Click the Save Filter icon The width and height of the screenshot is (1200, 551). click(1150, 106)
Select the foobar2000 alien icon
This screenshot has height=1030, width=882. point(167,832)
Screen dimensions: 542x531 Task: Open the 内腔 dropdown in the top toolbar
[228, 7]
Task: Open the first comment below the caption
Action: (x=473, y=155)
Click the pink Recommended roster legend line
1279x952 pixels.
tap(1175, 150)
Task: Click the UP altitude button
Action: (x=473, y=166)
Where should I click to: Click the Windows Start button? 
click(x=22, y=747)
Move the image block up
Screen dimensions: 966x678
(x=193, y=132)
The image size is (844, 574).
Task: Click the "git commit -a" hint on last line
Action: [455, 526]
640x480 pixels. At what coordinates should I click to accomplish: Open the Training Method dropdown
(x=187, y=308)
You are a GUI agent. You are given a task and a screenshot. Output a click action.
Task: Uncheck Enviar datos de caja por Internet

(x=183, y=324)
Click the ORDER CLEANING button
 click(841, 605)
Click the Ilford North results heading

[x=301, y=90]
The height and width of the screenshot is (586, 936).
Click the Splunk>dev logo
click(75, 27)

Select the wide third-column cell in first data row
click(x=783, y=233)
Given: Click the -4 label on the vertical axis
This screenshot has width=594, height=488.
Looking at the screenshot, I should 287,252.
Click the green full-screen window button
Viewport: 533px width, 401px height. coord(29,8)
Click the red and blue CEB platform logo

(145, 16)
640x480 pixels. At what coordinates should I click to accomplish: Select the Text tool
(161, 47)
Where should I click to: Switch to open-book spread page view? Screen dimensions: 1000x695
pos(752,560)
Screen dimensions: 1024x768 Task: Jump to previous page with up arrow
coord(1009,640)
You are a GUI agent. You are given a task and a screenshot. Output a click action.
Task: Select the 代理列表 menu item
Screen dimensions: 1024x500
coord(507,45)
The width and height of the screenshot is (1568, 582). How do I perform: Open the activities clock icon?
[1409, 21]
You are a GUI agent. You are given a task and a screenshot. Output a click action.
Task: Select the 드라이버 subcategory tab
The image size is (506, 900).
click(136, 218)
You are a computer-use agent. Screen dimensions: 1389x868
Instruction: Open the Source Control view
==*==
• Task brief: Please set out every line of the records above as a numbered list, omitting the blank lines.

• Task output:
1. Click the Save Filter icon The width and height of the screenshot is (1200, 551). click(1150, 106)
2. Select the foobar2000 alien icon
3. This screenshot has height=1030, width=882. point(167,832)
4. Screen dimensions: 542x531 Task: Open the 内腔 dropdown in the top toolbar
5. [228, 7]
6. Task: Open the first comment below the caption
7. Action: (x=473, y=155)
8. Click the pink Recommended roster legend line
9. 1279x952 pixels.
10. tap(1175, 150)
11. Task: Click the UP altitude button
12. Action: (x=473, y=166)
13. Where should I click to: Click the Windows Start button? 
14. click(x=22, y=747)
15. Move the image block up
16. Screen dimensions: 966x678
17. (x=193, y=132)
18. The image size is (844, 574).
19. Task: Click the "git commit -a" hint on last line
20. Action: [455, 526]
21. 640x480 pixels. At what coordinates should I click to accomplish: Open the Training Method dropdown
22. (x=187, y=308)
23. You are a GUI agent. You are given a task and a screenshot. Output a click action.
24. Task: Uncheck Enviar datos de caja por Internet
25. (x=183, y=324)
26. Click the ORDER CLEANING button
27.  click(841, 605)
28. Click the Ilford North results heading
29. [x=301, y=90]
30. The height and width of the screenshot is (586, 936).
31. Click the Splunk>dev logo
32. click(75, 27)
33. Select the wide third-column cell in first data row
34. click(x=783, y=233)
35. Given: Click the -4 label on the vertical axis
36. This screenshot has width=594, height=488.
37. Looking at the screenshot, I should 287,252.
38. Click the green full-screen window button
39. Viewport: 533px width, 401px height. coord(29,8)
40. Click the red and blue CEB platform logo
41. (145, 16)
42. 640x480 pixels. At what coordinates should I click to accomplish: Select the Text tool
43. (161, 47)
44. Where should I click to: Switch to open-book spread page view? Screen dimensions: 1000x695
45. pos(752,560)
46. Screen dimensions: 1024x768 Task: Jump to previous page with up arrow
47. coord(1009,640)
48. You are a GUI agent. You are given a task and a screenshot. Output a click action.
49. Task: Select the 代理列表 menu item
50. Screen dimensions: 1024x500
51. coord(507,45)
52. The width and height of the screenshot is (1568, 582). How do I perform: Open the activities clock icon?
53. [1409, 21]
54. You are a GUI agent. You are given a task and a screenshot. Output a click action.
55. Task: Select the 드라이버 subcategory tab
56. The image size is (506, 900).
57. click(136, 218)
58. You are a computer-use agent. Screen dimensions: 1389x868
59. Instruction: Open the Source Control view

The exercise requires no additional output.